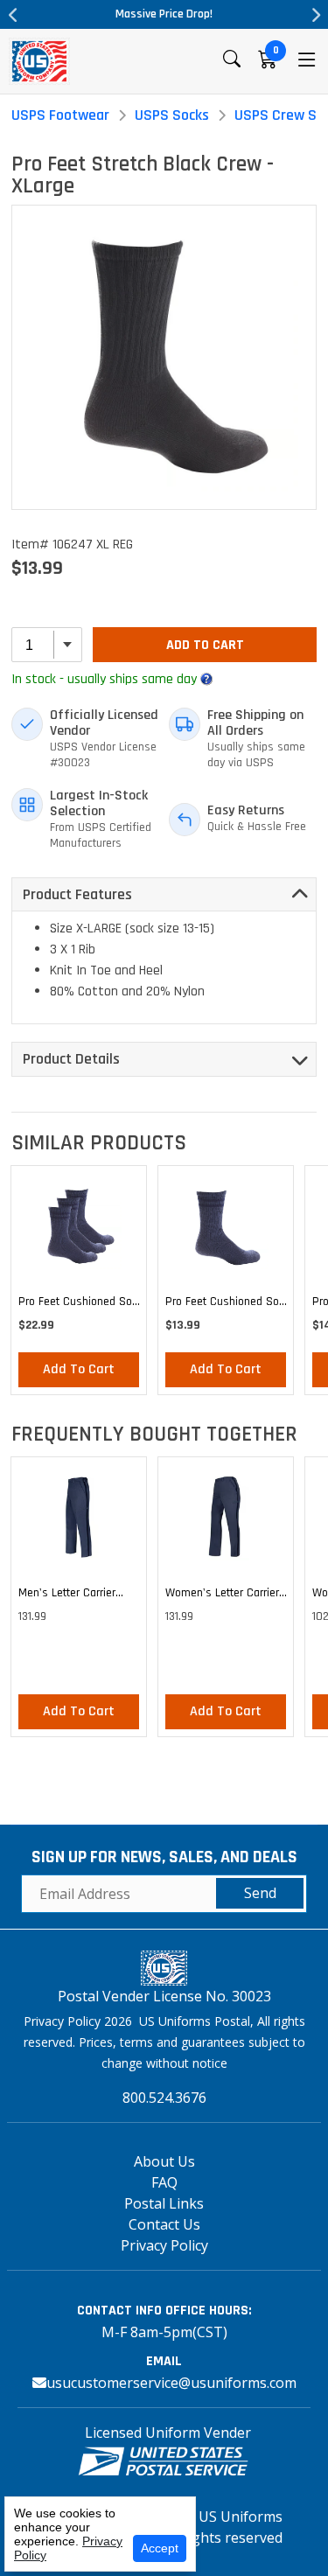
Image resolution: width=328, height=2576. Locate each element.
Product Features (77, 894)
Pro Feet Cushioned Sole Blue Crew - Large (226, 1304)
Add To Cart (205, 645)
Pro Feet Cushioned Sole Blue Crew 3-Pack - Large (79, 1304)
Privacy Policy (164, 2245)
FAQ (164, 2182)
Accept (159, 2548)
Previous (13, 15)
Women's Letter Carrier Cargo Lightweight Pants (226, 1595)
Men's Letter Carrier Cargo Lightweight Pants (79, 1595)
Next (315, 15)
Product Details (71, 1059)
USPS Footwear (60, 115)
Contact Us (164, 2224)
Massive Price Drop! (164, 14)
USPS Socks (172, 115)
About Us (164, 2161)
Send (260, 1892)
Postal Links (164, 2203)
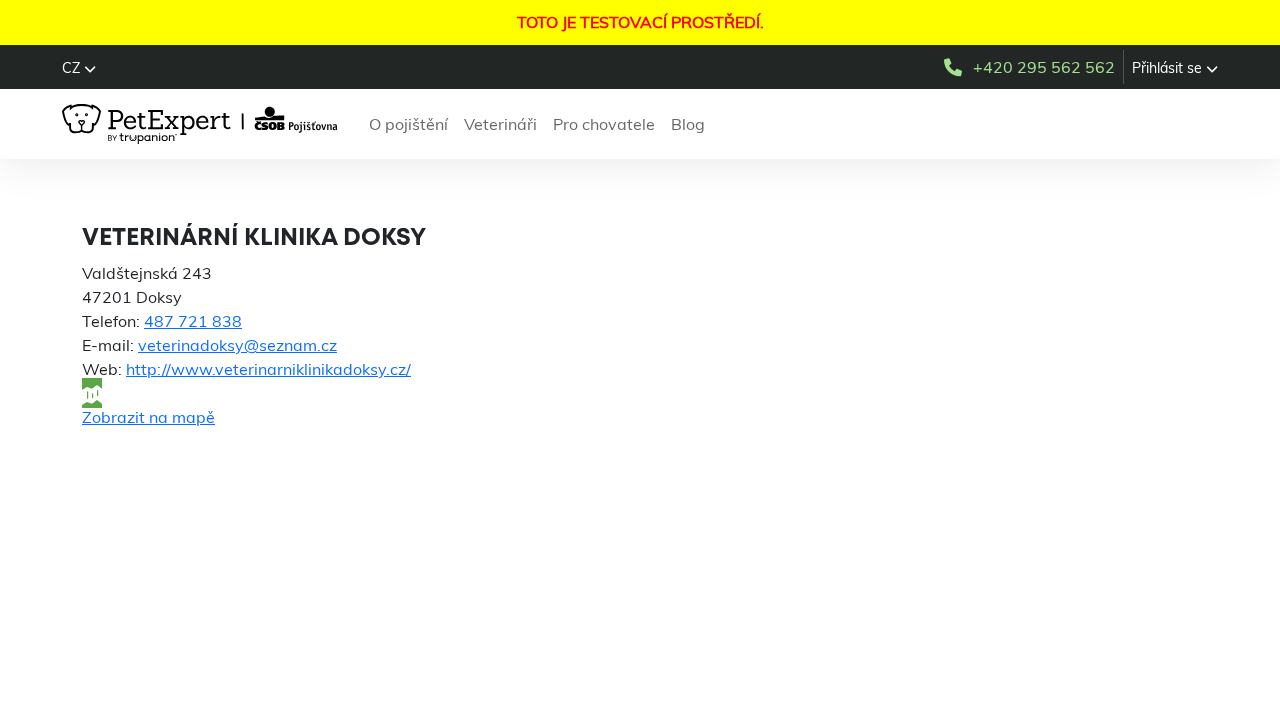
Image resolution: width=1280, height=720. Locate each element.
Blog (688, 124)
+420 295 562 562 (1044, 67)
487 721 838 (193, 321)
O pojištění (408, 124)
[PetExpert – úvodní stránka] (203, 124)
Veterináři (500, 124)
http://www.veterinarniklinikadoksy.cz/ (268, 369)
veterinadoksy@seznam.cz (237, 345)
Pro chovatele (604, 124)
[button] (79, 68)
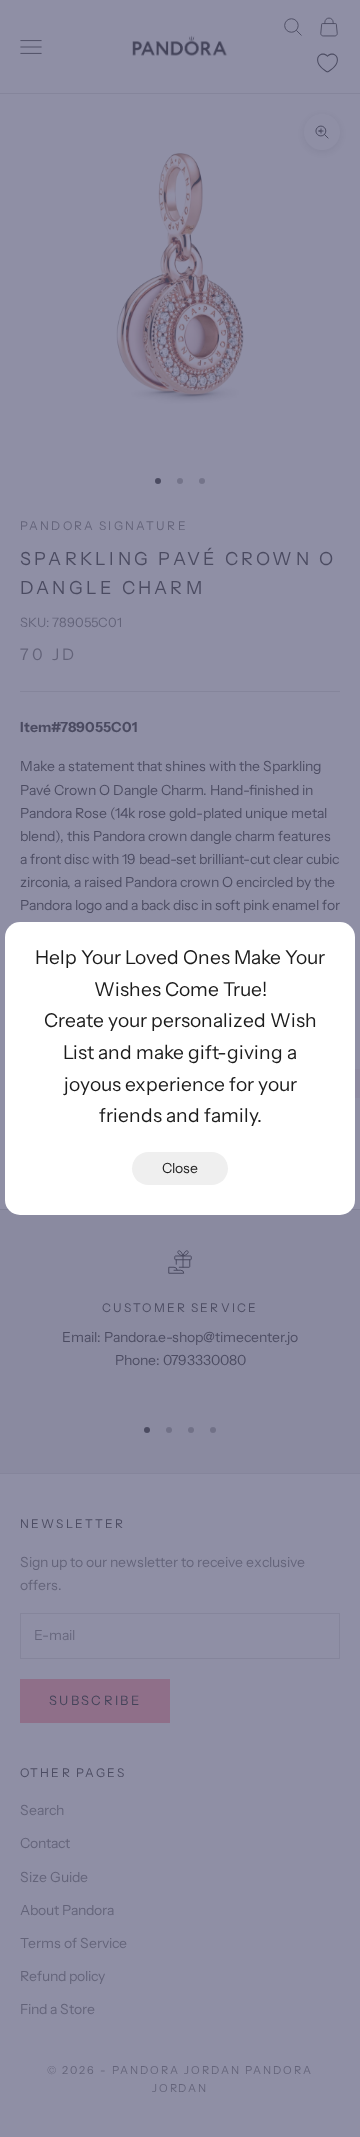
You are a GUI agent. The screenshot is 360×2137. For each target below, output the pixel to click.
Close (180, 1168)
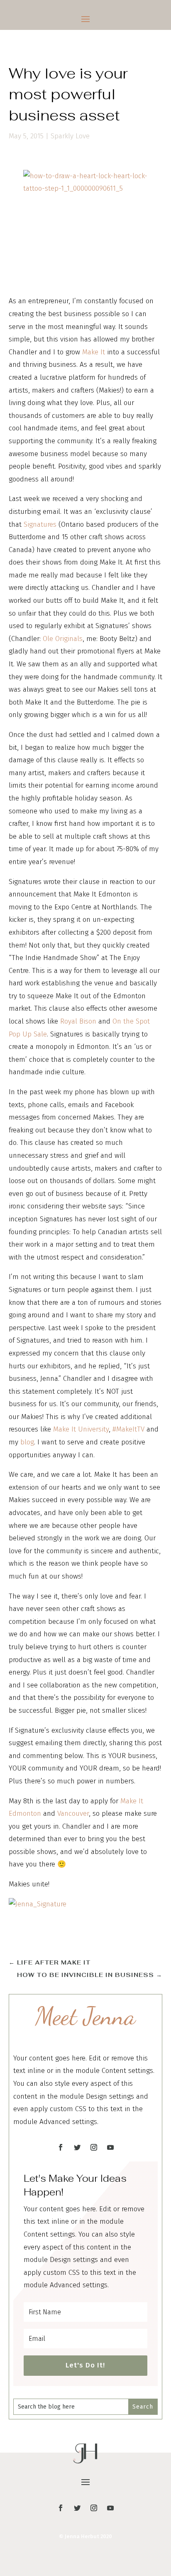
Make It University (81, 1429)
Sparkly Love (70, 136)
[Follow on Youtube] (110, 2147)
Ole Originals (63, 638)
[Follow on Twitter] (77, 2147)
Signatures (40, 524)
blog (27, 1442)
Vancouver (73, 1813)
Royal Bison (78, 1021)
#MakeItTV (128, 1429)
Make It (93, 352)
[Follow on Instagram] (93, 2147)
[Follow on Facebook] (60, 2147)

+++++

=== THE PROBLEM ===
From the line containing "Veterináři (500, 124)" down to the last line of the data, print every line exactly and nothing else. Pictures stay out of the copy.

=== TASK SOLUTION ===
Veterináři (500, 124)
http://www.veterinarniklinikadoksy.cz/ (268, 369)
veterinadoksy@seznam.cz (237, 345)
Pro chovatele (604, 124)
[button] (79, 68)
You are a GUI agent. The screenshot is 360×2137. For each target below, output the pixel to click.
Close (180, 1168)
Make It University (81, 1429)
Sparkly Love (70, 136)
[Follow on Youtube] (110, 2147)
Ole Originals (63, 638)
[Follow on Twitter] (77, 2147)
Signatures (40, 524)
blog (27, 1442)
Vancouver (73, 1813)
Royal Bison (78, 1021)
#MakeItTV (128, 1429)
Make It (93, 352)
[Follow on Instagram] (93, 2147)
[Follow on Facebook] (60, 2147)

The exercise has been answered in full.